> _Document passage_
[Start of Attachment]

As you can see above, phosphocreatine (PCr) recovery after maximal effort is directly dependent on oxygen availability. That’s aerobic metabolism in action—even in explosive sports.

So rather than isolating your energy systems, the real goal of training should be improving their integration and interplay.

Myth #2: Aerobic Training Kills Your Speed and Power

This one comes from a kernel of truth—but it’s been distorted over time.

Yes, doing excessive low-intensity work without any speed or power training can dull your explosiveness. But that doesn’t mean aerobic training itself is bad.

In fact, for most field and court athletes, a well-developed aerobic system is one of the best tools you can have to support speed and power.

Let’s take soccer as an example.

Repeated sprint ability (RSA) is one of the most important physical qualities in football. Athletes need to accelerate, recover, and go again—over and over.

Repeat sprint ability in soccer

You don’t just need a strong first sprint—you need to hold your performance over time. And that’s where energy systems come in.

Research shows that aerobic fitness significantly predicts RSA performance. One study found a correlation of R² = 0.89 between OBLA (onset of blood lactate accumulation or Threshold 2) and RSA. That’s a huge effect.

Fast sprinting and high threshold for RSA performance

Here’s why it matters: after a sprint, your muscles rely on oxidative metabolism to clear lactate, resynthesize phosphocreatine, and restore pH balance. If your aerobic system is weak, you recover slower. That means your next sprint is worse—and so is the one after that.

[End of Attachment]

> _Data section_
[Start of Attachment]

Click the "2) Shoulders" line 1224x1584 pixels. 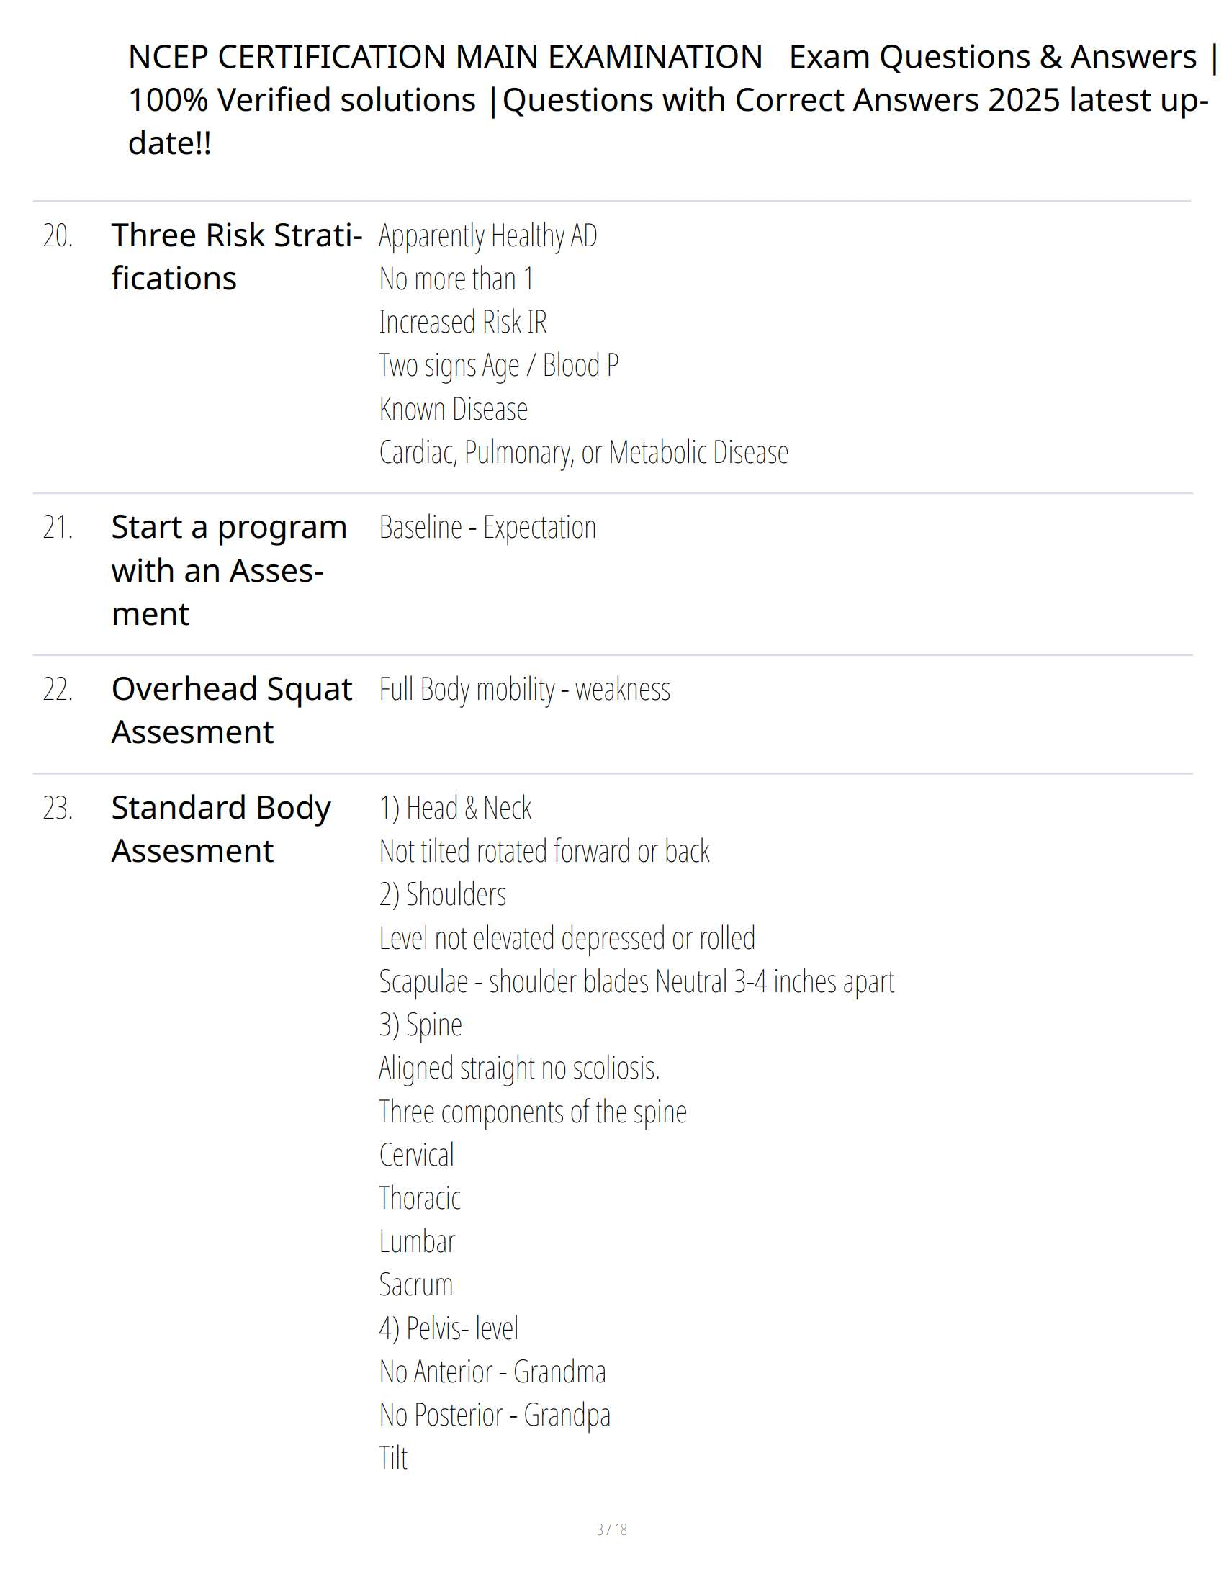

[End of Attachment]

> _Requirement A_
Decide whether each statement agrees with the passage on aerobic training and speed. Answer yes or no for each and quote the words of the passage that decide it.
(i) Phosphocreatine recovery after maximal effort does not depend on oxygen availability.
(ii) One study reported a correlation of R² = 0.89 between OBLA and repeated sprint ability.
(iii) Excessive low-intensity work without any speed or power training can dull explosiveness.
> _Requirement B_
Carry on the passage on aerobic training and speed from its last sentence, keeping its voice and subject.

> _Written reply A_
(i) No: "phosphocreatine (PCr) recovery after maximal effort is directly dependent on oxygen availability."
(ii) Yes: "One study found a correlation of R² = 0.89 between OBLA (onset of blood lactate accumulation or Threshold 2) and RSA."
(iii) Yes: "Yes, doing excessive low-intensity work without any speed or power training can dull your explosiveness."

> _Written reply B_
This directly connects aerobic capacity to repeated power output.

Even better: we now know that fast-twitch muscle fibers have mitochondria too. They’re not just raw, explosive units. They contain oxidative machinery specifically tuned for high power output.

Fast and slow twitch mitochondria work together

Fast-twitch mitochondria may not be the most efficient, but they’re optimized for rapid ATP production—exactly what you want during heavy sprint-based efforts. So aerobic training doesn’t kill power. It builds the foundation for repeating it.

Your energy systems aren’t fighting each other—they’re cooperating.

Myth #3: Training Must Always Look Like Your Sport

This is the “train like you play” fallacy. It sounds logical on the surface—why not just mimic the demands of your sport in training?

Don't train your energy systems separately

But trying to replicate sport intensity and movements all year long leads to one thing: stagnation. You never address weaknesses or build the systems that support peak output.

Instead, the goal should be to train all energy systems, throughout all intensities, at different points in the season. That’s how you build a complete athlete.

Training needs to address:

  • Low-intensity aerobic base (capillary density, fat oxidation)
  • Mid-intensity threshold work (lactate buffering, oxidative capacity)
  • High-intensity glycolytic power (glycogen usage, improved VO2max)
  • Very high-intensity explosive work (neuromuscular output)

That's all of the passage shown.